The new loan amounts, Smith added, should give a lot of entrepreneurs the cash they need to seal deals they may have already had in mind, which will make the M&A market in general more competitive overall.
“With this change to the program, if you’re buying a business where there’s a pretty good amount of real estate involved and it’s almost kind of equally weighted, you can deliver more cash at closing to the seller, and basically be competitive with non-SBA buyers,” Smith said.
The only downside, Smith said, is that the policy won’t go into effect for another month and a half. “We’re now kind of in a bit of a waiting period,” he said.
The timing of the new loan limits – with the July 4th effective date – might also mean that the M&A wave may begin just after that.

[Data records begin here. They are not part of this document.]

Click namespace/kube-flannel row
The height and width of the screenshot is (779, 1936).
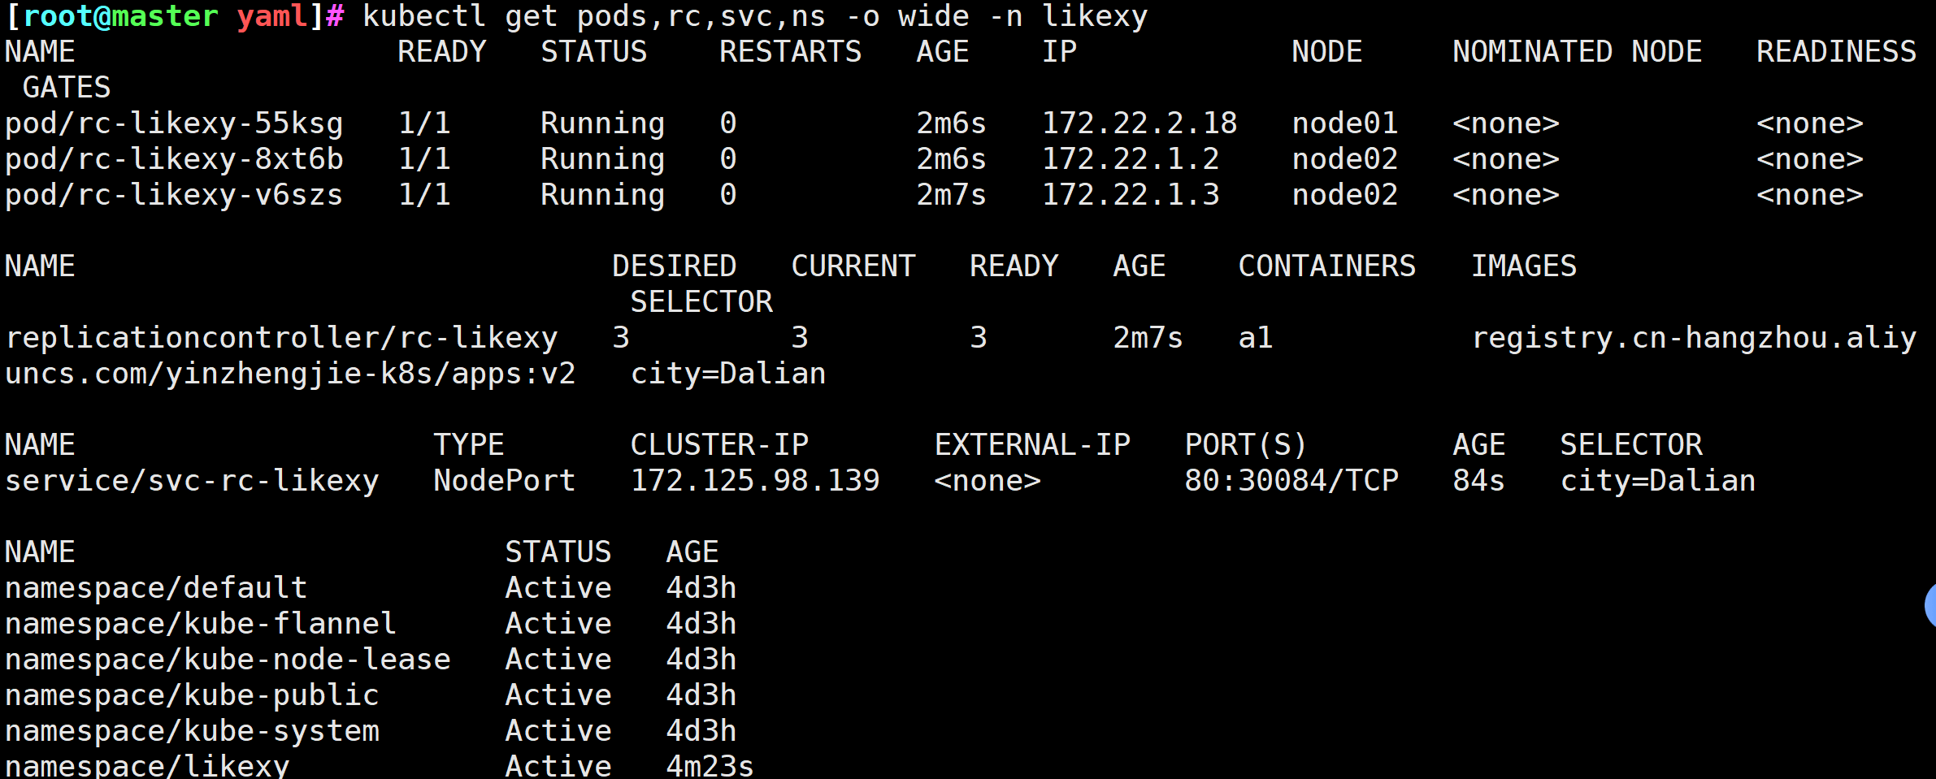201,624
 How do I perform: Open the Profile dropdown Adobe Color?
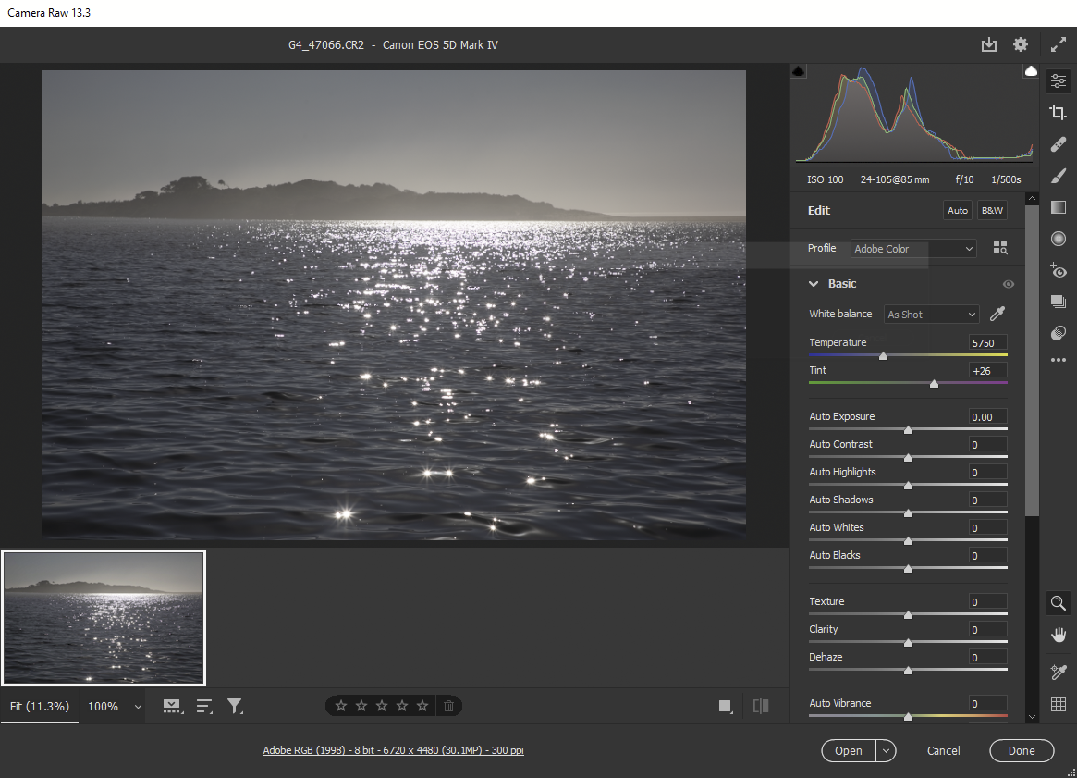[x=913, y=249]
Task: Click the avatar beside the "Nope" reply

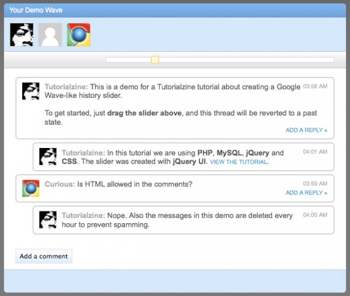Action: 48,219
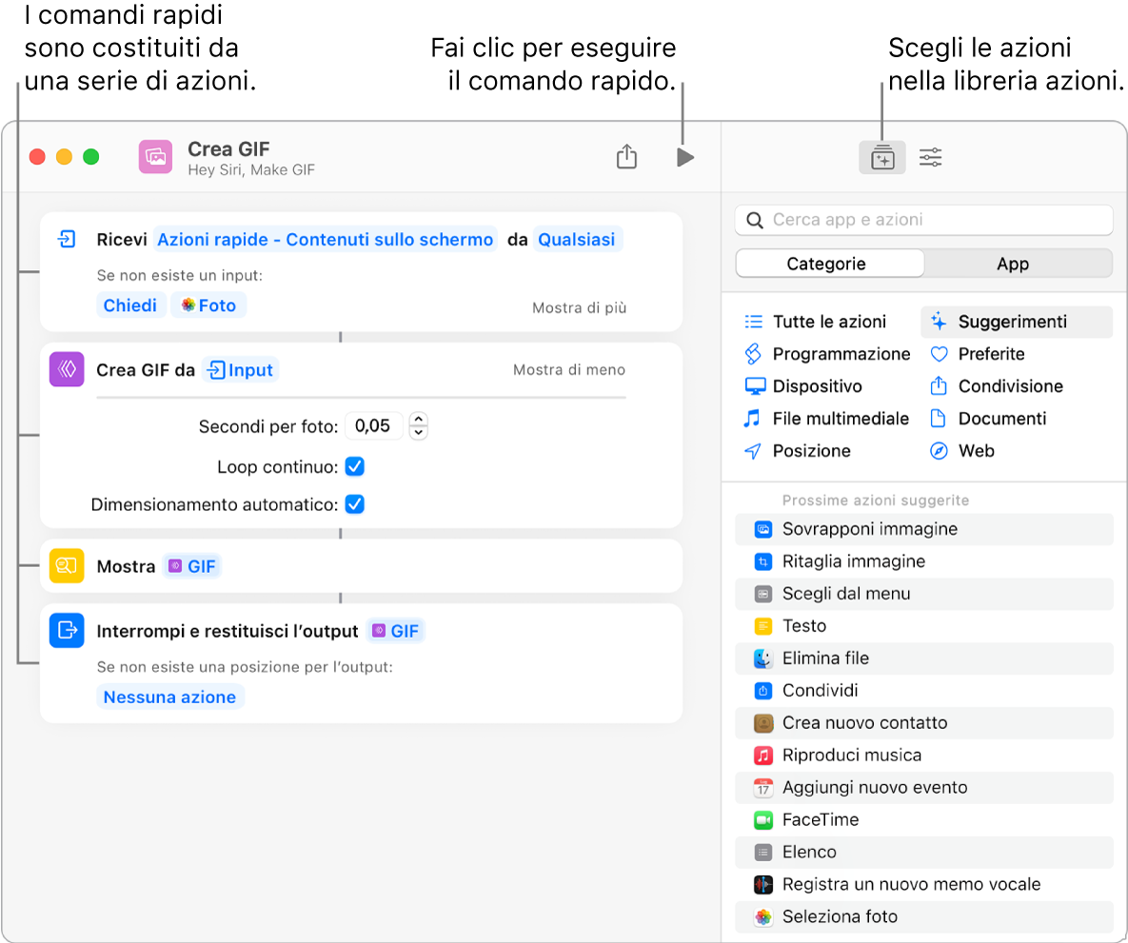Click the Foto fallback token
Image resolution: width=1128 pixels, height=943 pixels.
click(x=208, y=305)
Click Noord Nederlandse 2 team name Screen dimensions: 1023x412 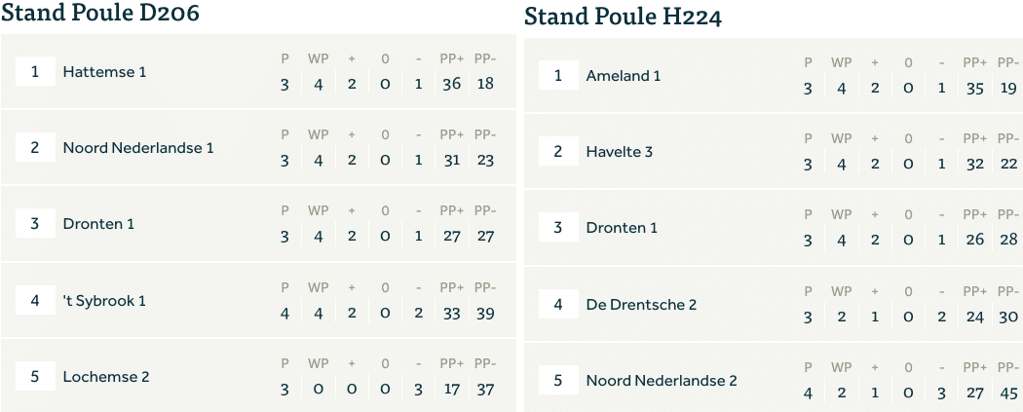662,380
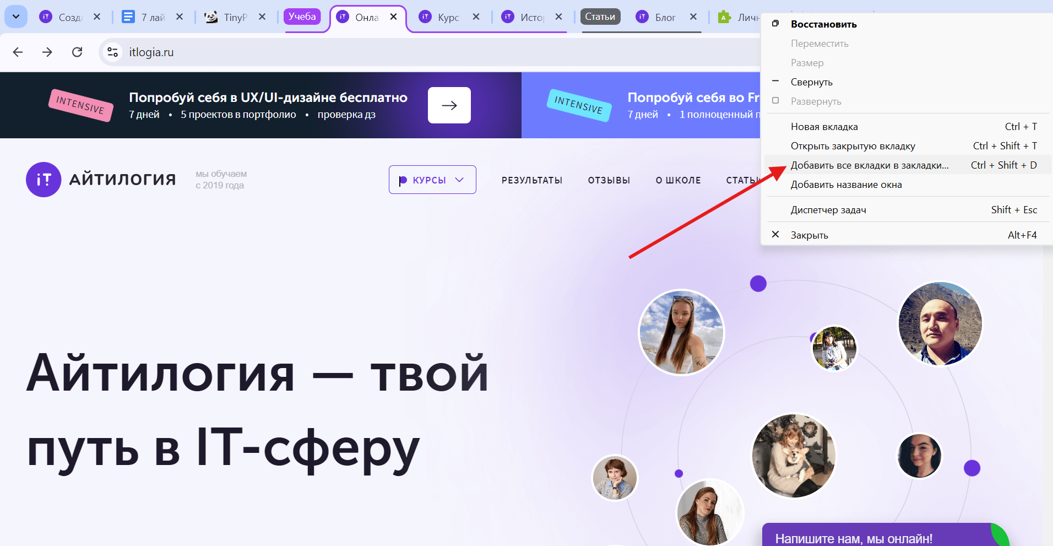
Task: Go forward with the browser arrow
Action: point(47,52)
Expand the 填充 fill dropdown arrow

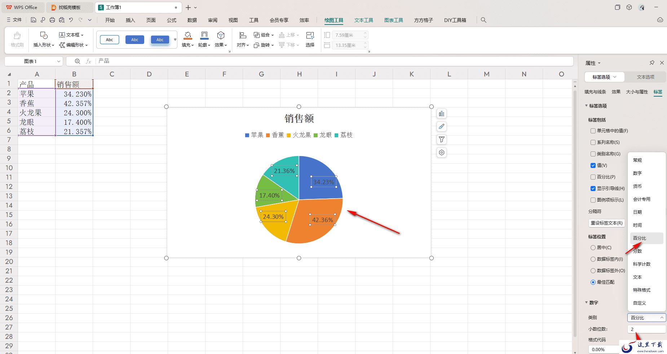(x=193, y=45)
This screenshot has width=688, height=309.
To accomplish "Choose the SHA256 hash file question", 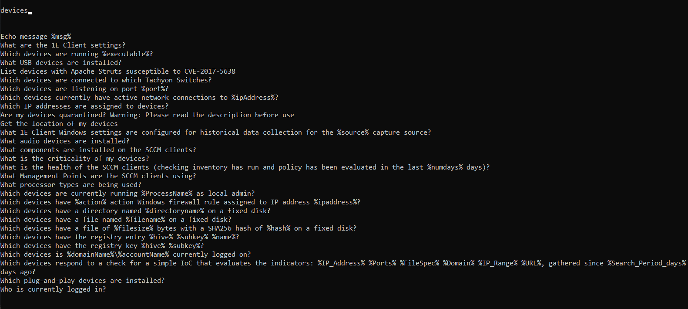I will [x=178, y=228].
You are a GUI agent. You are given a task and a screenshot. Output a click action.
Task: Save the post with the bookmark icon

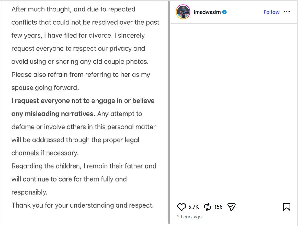point(287,207)
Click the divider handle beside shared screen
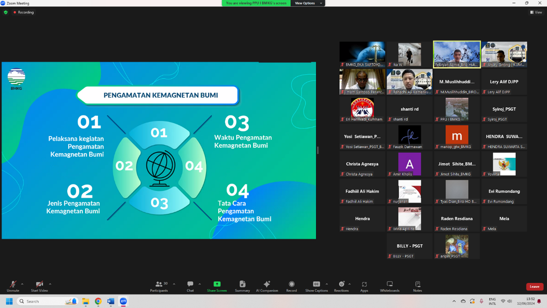547x308 pixels. click(x=318, y=150)
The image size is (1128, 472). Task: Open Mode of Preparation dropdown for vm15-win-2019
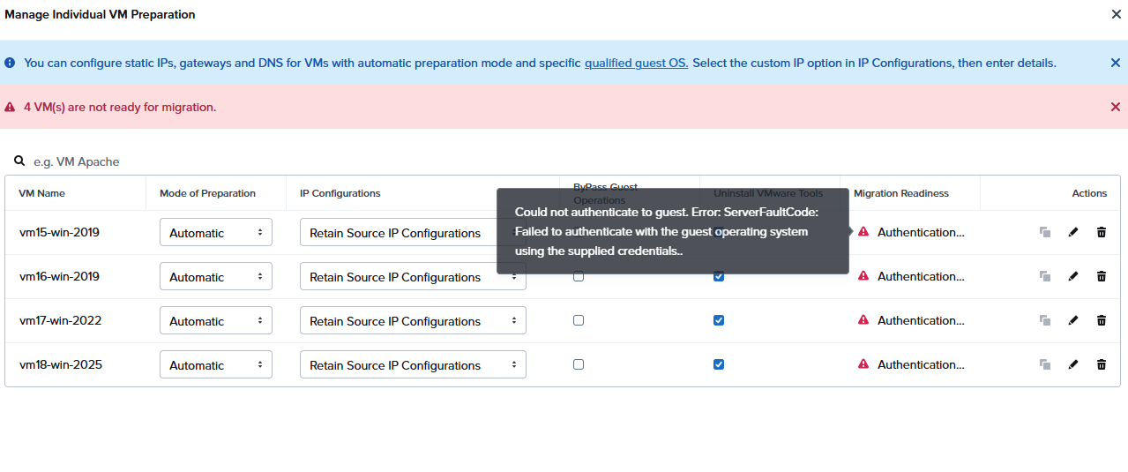pyautogui.click(x=216, y=233)
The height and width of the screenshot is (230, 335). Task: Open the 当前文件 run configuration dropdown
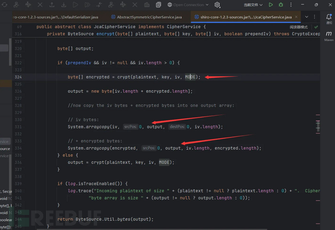[253, 5]
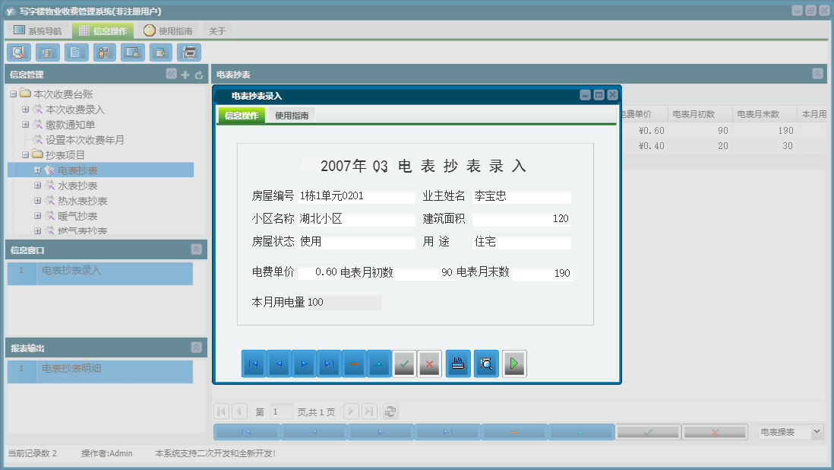
Task: Open the 电表操表 dropdown at bottom right
Action: click(790, 430)
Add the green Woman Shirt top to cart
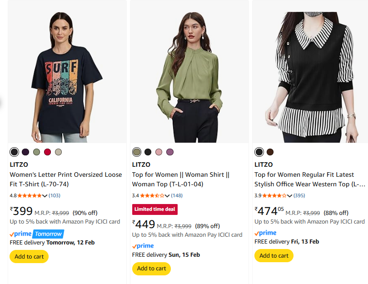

Attorney Eric Pacifici with SMB Law Group shared on X this week that small businesses should strongly consider waiting until after July 4 to execute on any new real estate purchases, in order to take advantage of the new loan structure.
“If you have an LOI signed for close before July 4 and seller owns the (real estate), consider pushing to mid-July,” Pacifici advised. “Talk to your SBA lender before you sign anything.” (An LOI is a letter of intent.)
That could also mean the manufacturing sector in particular will be in for a busy M&A ride this year; according to BizBuySell, manufacturing acquisitions were already spiking by 16% in the first quarter this year, though median sale prices are down 23% to about $775,000.
Wade noted that the number of companies which already take advantage of SBA loans is fairly small relative to the overall small business population in the United States, which means the policy switch may not have a huge effect on the small business landscape. She said only a small percentage of NFIB’s members rely on SBA loans, since those companies tend to be more mature and have existing relationships with banks that lend to them without the guarantee.
But she reiterated that the loan increase will absolutely be a boon to a number of sectors. The new policy, she noted, is in keeping with other pro-small business moves made by the Trump Administration, including making permanent (in the One Big Beautiful Bill Act passed last summer) the 20% business income deduction for sole proprietors and small businesses that pass through all their income to owners’ individual tax returns.
Last October, the SBA made another rule change that also made it easier to expand small businesses, including through acquisitions, using government-backed loans.
But other SBA changes since Trump retook power in January last year have restricted the availability of loan guarantees. Earlier this year, for example, it quietly began holding passive minority investors – in addition to the actual borrowers running the business and signing for a loan – responsible if any guaranteed 7(a) loan isn’t repaid. The retroactive change means an investor in a business that had a past SBA loan go delinquent or into default could jeopardize the ability of any other business they invest in to get SBA guarantees. A spokesperson for the SBA didn’t immediately respond to a request for comment on Thursday as to whether that new practice is still being utilized by the agency, but a formal announcement about that switch was never made.
Last year, as part of its broad immigration crackdown, the SBA required that owners of businesses as well as key employees be citizens or permanent residents for at least six months, for a loan guarantee to go through. Other changes the SBA has made have been aimed at ending what it has called an “era of irresponsible lending” under President Biden and to go back to previous tighter rules.